▶ [PROVIDED TEXT]:
▬▬▬
Kanye West beams as, bodyguard in tow, he hustles through the very white crowd that has gathered at the Robbie Powwow Garden in Cody, Wyoming.
Necks craning, the de facto congregation, there to witness West’s much-hyped Sunday Service, watches as the rapper, his palms pressed together as if already in prayer, swiftly traverses the crowd of 3,800 and slips into a large circle formed by the members of his gospel choir. Dressed in white sweatshirts emblazoned with “Sunday Service” on the back and the state seal of Wyoming on the front, the singers enclose a simple stage that holds an array of musical instruments, a sound system and the choir’s director, Jason White.
West, who’s wearing a fully deployed yellow hoodie beneath the same white sweatshirt is sans family. His wife Kim Kardashian, who usually attends and videotapes the service, is presenting at the Emmy Awards that night, and his four children are nowhere to be seen. He looks up at White and the service, which was well-advertised locally, begins. As the September sun shines magnificently and a stiff wind blows cottony clouds across the mountainous horizon, the choir director declares, “This is the day the Lord has made. We shall be glad and rejoice in it.”
▬▬▬
▶ [WRITTEN INSTRUCTION 1]: Retype the part of the Cody article that begins at the words "Necks craning, the" and stops after "director, Jason White.".
▶ [WRITTEN INSTRUCTION 2]: Using the Cody article, decide whether each statement agrees with it, answering yes or no and quoting the deciding words: (a) About 3,800 people were in the crowd. (b) Kim Kardashian videotaped this service. (c) The choir's sweatshirts show the state seal of Wyoming on the back.
The items that follow are separate material, unrelated to the Cody article.
▬▬▬
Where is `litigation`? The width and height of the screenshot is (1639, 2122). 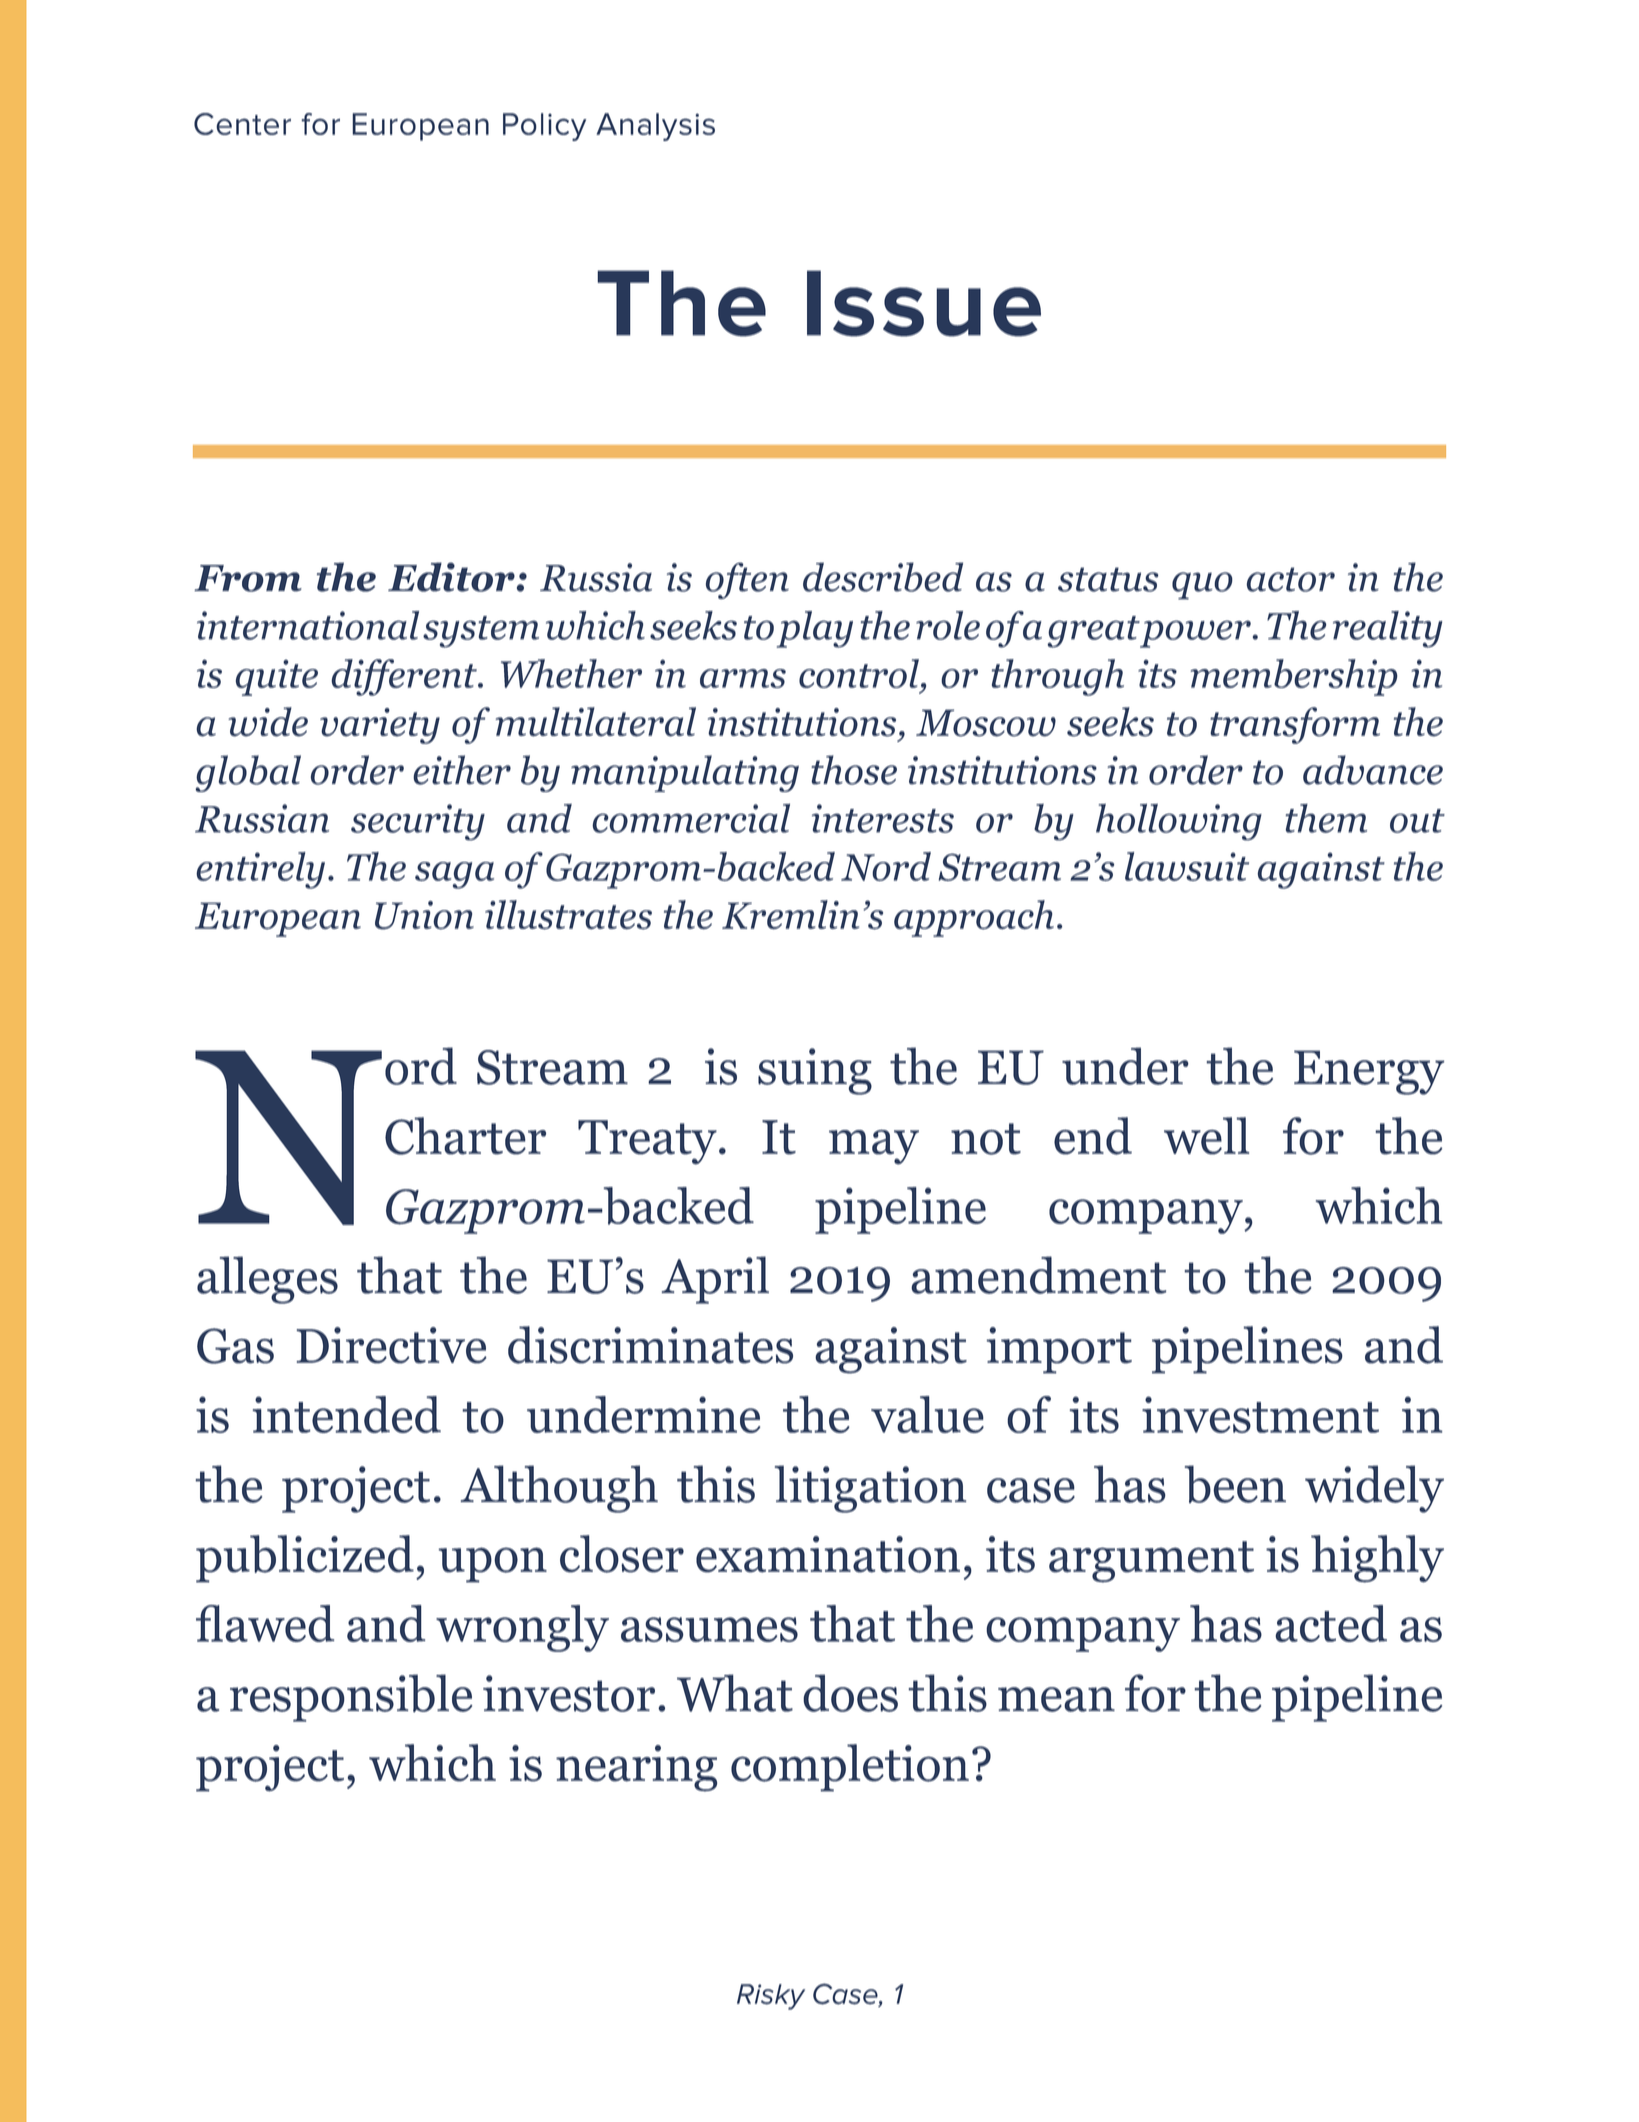
litigation is located at coordinates (871, 1489).
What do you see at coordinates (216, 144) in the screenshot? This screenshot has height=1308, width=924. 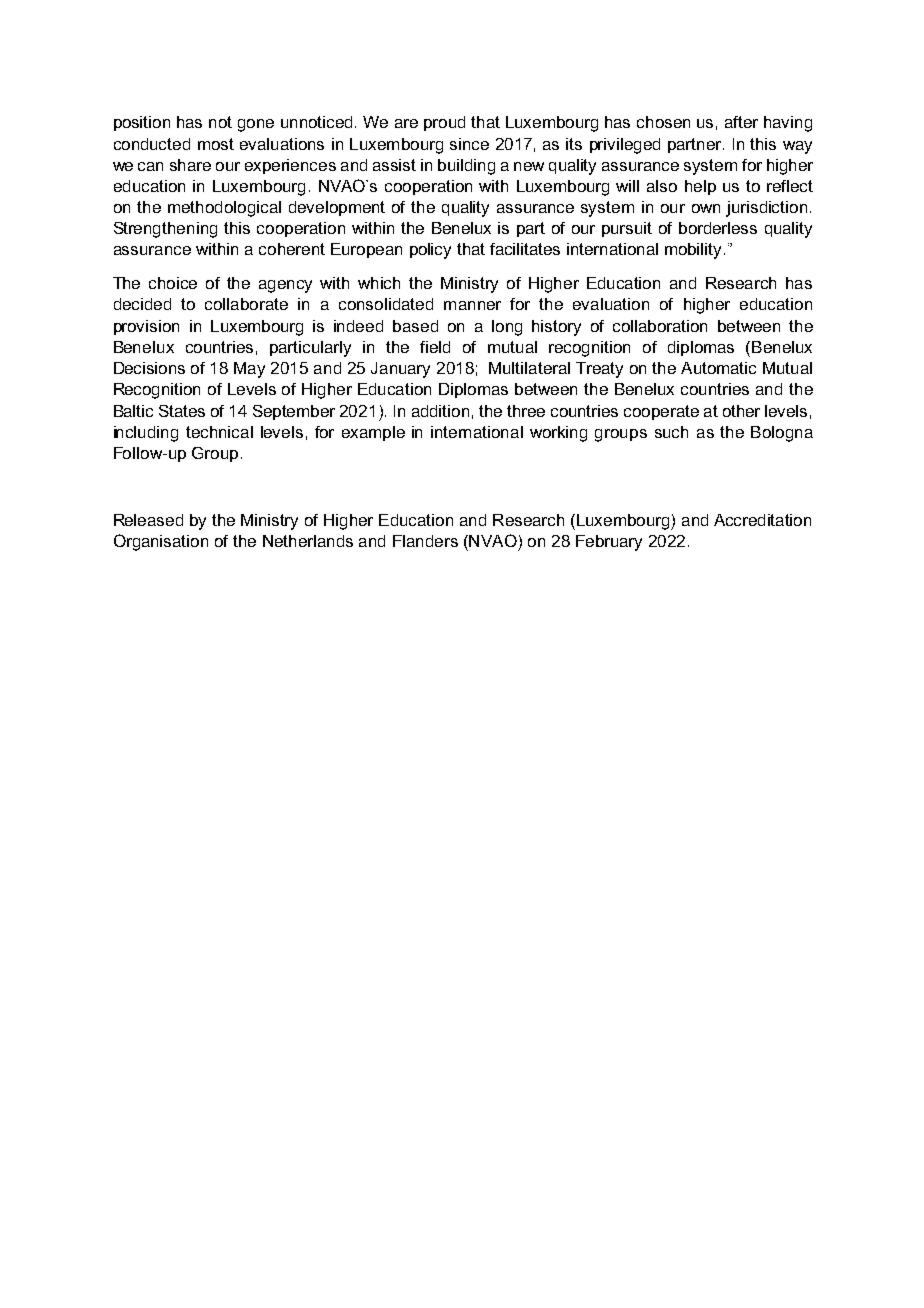 I see `most` at bounding box center [216, 144].
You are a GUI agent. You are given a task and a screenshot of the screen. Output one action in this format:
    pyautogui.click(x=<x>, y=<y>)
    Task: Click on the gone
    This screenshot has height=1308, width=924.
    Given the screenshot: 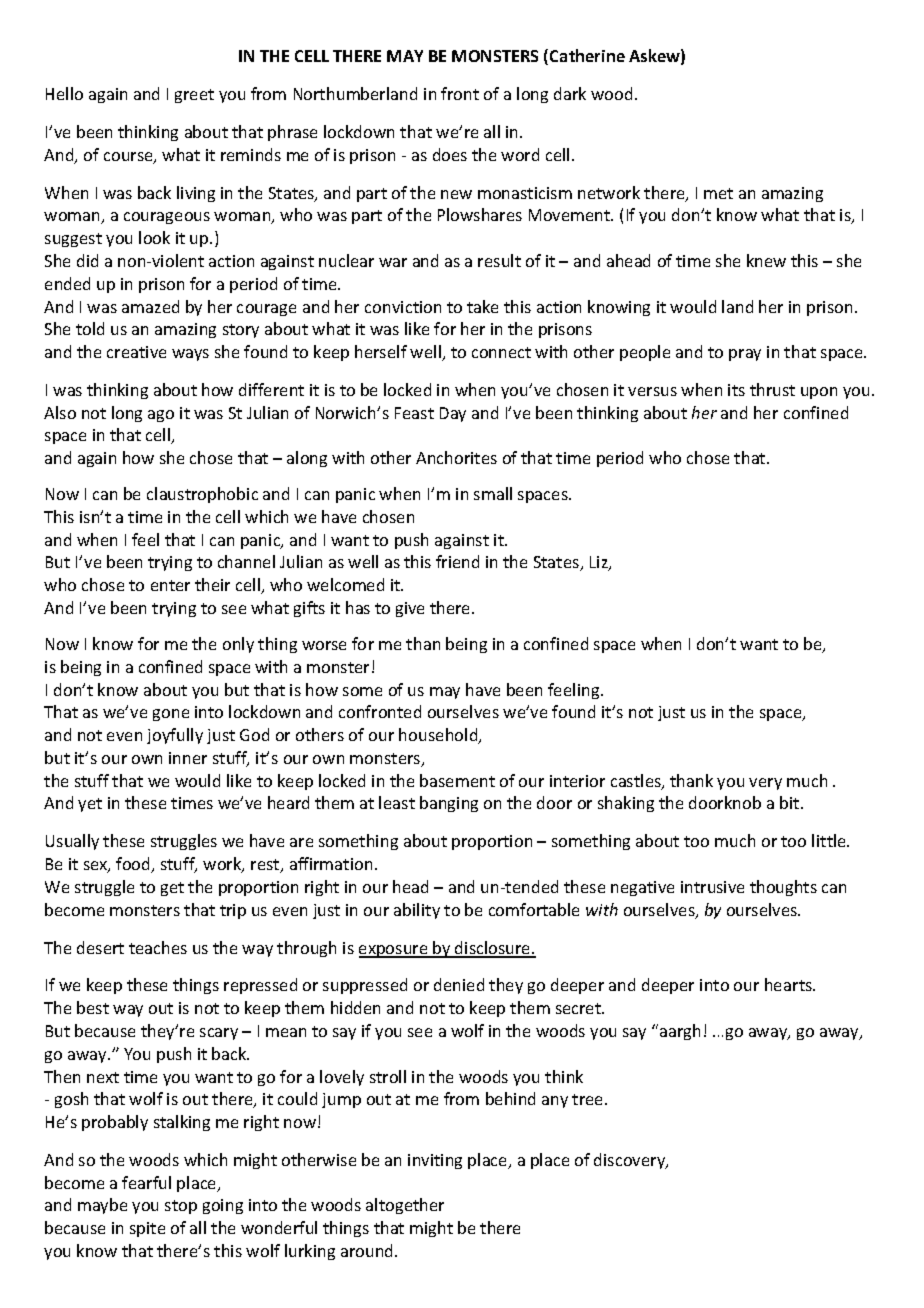 What is the action you would take?
    pyautogui.click(x=171, y=715)
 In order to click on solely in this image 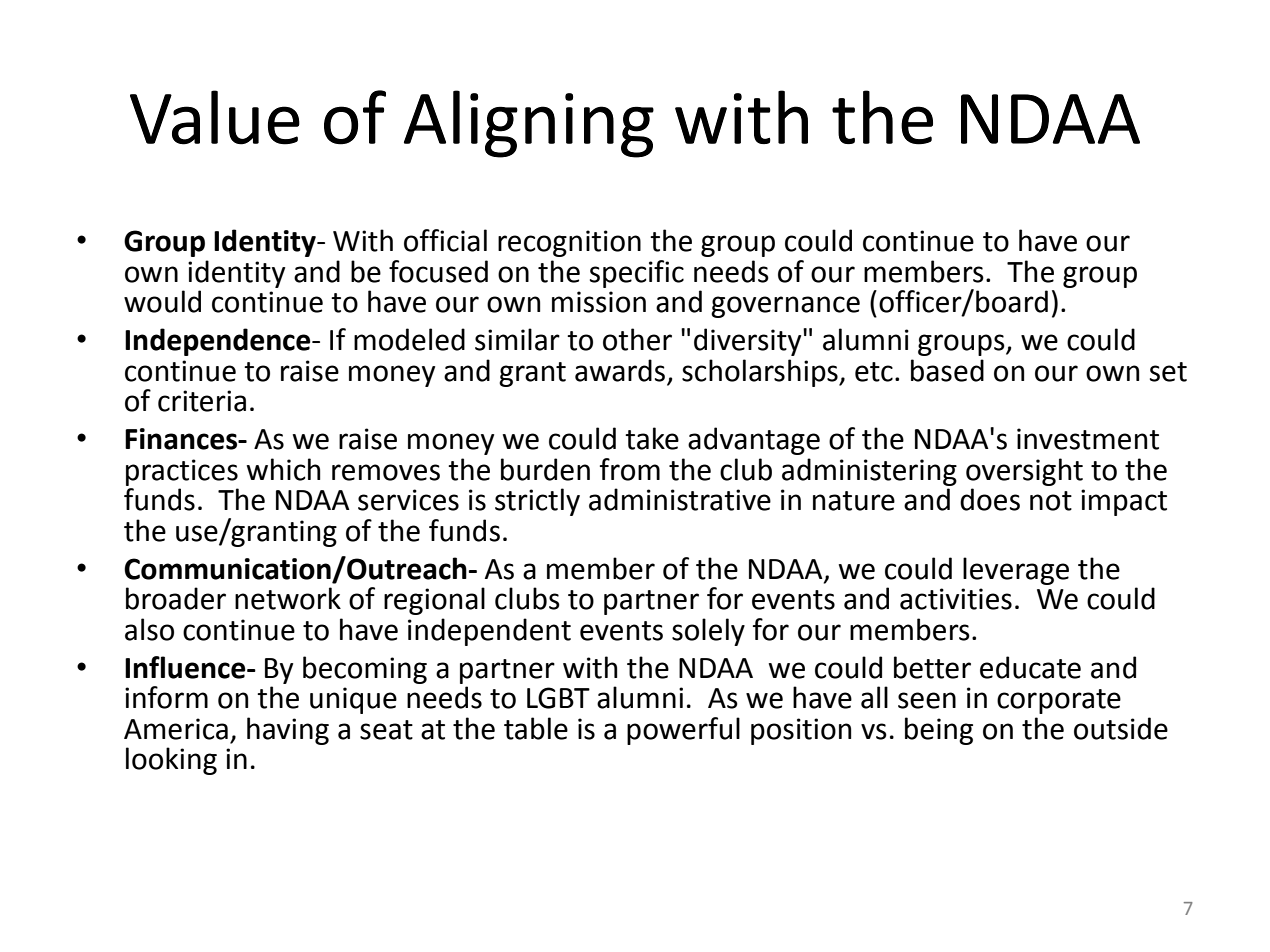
▬▬▬
▶ [EXERCISE ANSWER 1]:
Necks craning, the de facto congregation, there to witness West’s much-hyped Sunday Service, watches as the rapper, his palms pressed together as if already in prayer, swiftly traverses the crowd of 3,800 and slips into a large circle formed by the members of his gospel choir. Dressed in white sweatshirts emblazoned with “Sunday Service” on the back and the state seal of Wyoming on the front, the singers enclose a simple stage that holds an array of musical instruments, a sound system and the choir’s director, Jason White.

▶ [EXERCISE ANSWER 2]:
(a) Yes: "swiftly traverses the crowd of 3,800"
(b) No: "is presenting at the Emmy Awards that night"
(c) No: "the state seal of Wyoming on the front"